Наставнику сейчас не до него. Смертному, даже прошедшему жернова Демогоргона, не понять, что нынче лежит на весах и какие силы сошлись в этом сражении. Император понимал это.

И тем удивительнее стал внезапно возникший в сознании голос Ракота Восставшего: «Сюда! Скорее!..»


Воительница Райна – нет, уже валькирия Рандгрид, Разбивающая Щиты – тоже едва успела взглянуть на Ракота. Нет, он уже почти ничем не напоминал того спутника, с которым они сражались с обезумевшими Древними, с которым сидели за одним столом у Трактирщика и выбирались из владений могучего Демогоргона. Лицо ещё сохраняло некое подобие, но эту маску заполняла клубящаяся тьма; Ракот утратил плоть, так схожую с человеческой, утратил тело, которое можно было обнять и прижаться к нему.

Наверное, успела подумать Райна, ушло и всё остальное. Он теперь истинный Владыка Тьмы. Кипящий Котёл взял со своего хозяина высокую плату. Что он может помнить, что он может чувствовать?..

«Сюда, Рандгрид. Сюда, скорее!..»

Это был голос Ракота Восставшего, как она его помнила.

Не раздумывая, Райна бросилась к нему.

Хаген не оглянулся, он всё понимал – вместе с Сильвией и остальными выстраивал ряды войска, готовясь встретить удар мёртвых.

Райна запомнила их рядом – высокого немолодого воина в чёрной броне и юную девушку с седой прядью в каштановых волосах.


Ракот Восставший понял намерения Хедина мгновенно, едва лишь тот бросил им с Сигрлинн и Айвли: «Помогите нашим!»

Познавший Тьму хотел остаться один на один со Спасителем, когда сплетённые Хедином чары придут в действие. Владыка Тьмы ощущал их, пусть и смутно: это были чары, сугубо противоположные его сути, атакующему Мраку-разрушителю. Брат всё решил, и помогать подмастерьям надо, но…

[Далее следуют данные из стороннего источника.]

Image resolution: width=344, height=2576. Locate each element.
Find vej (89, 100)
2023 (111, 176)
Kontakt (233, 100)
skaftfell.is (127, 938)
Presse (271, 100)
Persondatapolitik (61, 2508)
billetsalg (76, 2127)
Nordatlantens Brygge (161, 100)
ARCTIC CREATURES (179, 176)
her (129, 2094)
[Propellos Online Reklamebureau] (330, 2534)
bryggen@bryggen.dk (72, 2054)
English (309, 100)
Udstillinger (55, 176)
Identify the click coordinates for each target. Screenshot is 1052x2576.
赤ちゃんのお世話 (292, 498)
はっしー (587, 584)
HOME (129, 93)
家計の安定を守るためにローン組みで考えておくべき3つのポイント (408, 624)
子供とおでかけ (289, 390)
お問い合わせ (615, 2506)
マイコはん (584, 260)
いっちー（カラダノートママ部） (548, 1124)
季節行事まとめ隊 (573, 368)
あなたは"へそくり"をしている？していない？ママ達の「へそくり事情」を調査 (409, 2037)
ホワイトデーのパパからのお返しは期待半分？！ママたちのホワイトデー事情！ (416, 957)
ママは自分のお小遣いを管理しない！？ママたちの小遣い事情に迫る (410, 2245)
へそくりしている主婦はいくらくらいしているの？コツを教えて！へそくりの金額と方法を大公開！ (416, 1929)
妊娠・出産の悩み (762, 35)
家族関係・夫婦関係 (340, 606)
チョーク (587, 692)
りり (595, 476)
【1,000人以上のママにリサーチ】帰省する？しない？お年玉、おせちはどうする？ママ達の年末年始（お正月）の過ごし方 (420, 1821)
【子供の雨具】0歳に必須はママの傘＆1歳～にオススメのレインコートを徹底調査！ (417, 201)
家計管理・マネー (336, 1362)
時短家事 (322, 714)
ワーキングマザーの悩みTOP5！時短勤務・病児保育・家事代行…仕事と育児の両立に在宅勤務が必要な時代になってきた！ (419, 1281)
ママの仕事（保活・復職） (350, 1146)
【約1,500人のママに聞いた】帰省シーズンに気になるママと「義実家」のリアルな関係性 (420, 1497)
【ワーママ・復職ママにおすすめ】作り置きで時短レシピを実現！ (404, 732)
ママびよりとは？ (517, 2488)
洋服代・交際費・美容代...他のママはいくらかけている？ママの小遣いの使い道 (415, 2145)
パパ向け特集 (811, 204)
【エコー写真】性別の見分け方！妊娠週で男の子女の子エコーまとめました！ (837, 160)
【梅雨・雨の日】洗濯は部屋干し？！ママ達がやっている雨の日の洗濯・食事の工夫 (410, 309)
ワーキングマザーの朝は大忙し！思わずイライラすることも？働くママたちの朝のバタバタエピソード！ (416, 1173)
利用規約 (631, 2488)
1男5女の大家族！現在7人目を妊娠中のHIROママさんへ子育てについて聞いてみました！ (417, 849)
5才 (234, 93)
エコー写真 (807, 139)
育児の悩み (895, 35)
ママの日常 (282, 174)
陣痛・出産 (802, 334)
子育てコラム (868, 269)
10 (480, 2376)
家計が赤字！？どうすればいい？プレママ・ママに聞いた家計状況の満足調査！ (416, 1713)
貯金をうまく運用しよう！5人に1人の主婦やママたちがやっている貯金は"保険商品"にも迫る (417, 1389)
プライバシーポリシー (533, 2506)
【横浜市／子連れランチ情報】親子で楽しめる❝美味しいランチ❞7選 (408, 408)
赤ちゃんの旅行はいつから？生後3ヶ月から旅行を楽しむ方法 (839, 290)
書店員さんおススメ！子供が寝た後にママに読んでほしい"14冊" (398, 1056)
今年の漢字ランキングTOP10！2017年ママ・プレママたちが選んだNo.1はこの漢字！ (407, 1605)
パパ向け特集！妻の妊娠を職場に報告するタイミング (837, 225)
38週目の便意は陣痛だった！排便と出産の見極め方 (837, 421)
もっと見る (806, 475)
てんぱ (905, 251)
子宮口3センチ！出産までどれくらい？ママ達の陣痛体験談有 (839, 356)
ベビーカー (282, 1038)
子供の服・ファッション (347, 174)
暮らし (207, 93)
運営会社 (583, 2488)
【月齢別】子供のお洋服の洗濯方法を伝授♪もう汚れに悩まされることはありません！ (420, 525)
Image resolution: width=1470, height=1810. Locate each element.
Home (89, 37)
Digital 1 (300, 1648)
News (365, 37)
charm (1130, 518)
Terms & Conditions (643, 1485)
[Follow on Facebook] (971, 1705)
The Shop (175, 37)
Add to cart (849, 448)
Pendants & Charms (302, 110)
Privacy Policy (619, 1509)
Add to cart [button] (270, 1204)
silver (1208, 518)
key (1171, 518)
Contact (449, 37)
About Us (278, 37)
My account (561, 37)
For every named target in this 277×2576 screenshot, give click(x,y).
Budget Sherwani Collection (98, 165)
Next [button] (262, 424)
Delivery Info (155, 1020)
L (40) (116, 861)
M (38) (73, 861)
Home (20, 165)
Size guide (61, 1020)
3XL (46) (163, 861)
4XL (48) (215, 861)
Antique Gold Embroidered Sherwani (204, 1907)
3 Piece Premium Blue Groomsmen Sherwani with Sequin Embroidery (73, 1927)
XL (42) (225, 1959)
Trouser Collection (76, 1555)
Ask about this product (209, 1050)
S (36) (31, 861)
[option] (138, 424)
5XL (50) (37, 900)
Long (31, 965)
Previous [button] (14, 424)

Но Познавшему потребуется помощь Мрака. Это Ракот знал твёрдо – посмотрев на действия Спасителя. Пожирающего любую магию можно одолеть только одним способом.

Райна с Императором услыхали его зов. Вот, торопятся… Сигрлинн обернулась, нахмурилась – Ракот видел её сошедшиеся брови.

– Учитель. – Император склонил голову. Бросил взгляд на Райну – некое удивление тотчас сменилось пониманием.

Валькирия ничего не сказала. Только молча смотрела на сотканную из клубящегося мрака фигуру.

– Ученик. Рандгрид. За мной. Кипящий Котёл отдаст силу; а мы должны отдать остальное.


Сложные чары, чары не уничтожения, а счастья. Когда-то он, Познавший Тьму, гнал огненные стены на вражеские флоты, а теперь – ирония судьбы! – в последнем своём бою должен извлечь из памяти всё самое светлое, доброе и радостное, какое только мог.

Момент, когда он увидел Сигрлинн. Миг, когда они, молодое Поколение, хозяевами вступили в Замок Всех Древних. Дни, когда они, все вместе – он, Макран, Эстери, все остальные – творили Джибулистан. Их с Сигрлинн Голубой город, памятник их любви.

Первые успехи, первые победы. Дружба с Ракотом. Бескрайность сущего, великолепная множественность миров, прекрасный памятник Жизни, воздвигнутый самим Творцом.

Мир, который они с Ракотом спасли от Неназываемого, укротив безумного зверя и загнав в клетку. Хотя нет, не безумного зверя. Просто – другого, очень другого и потому кажущегося абсолютным злом, хотя в самой этой сущности «зла» не было совсем.

Всё хорошее, радостное, мирное, доброе. Праздники в городке подмастерьев, любовно возведённом ими в Обетованном. Стайки цветочных феечек над алыми, голубыми, жёлтыми и оранжевыми венчиками. Рассветы, закаты, гладь спокойных озёр, шепот тёплых морей и гневный рокот суровых северных океанов.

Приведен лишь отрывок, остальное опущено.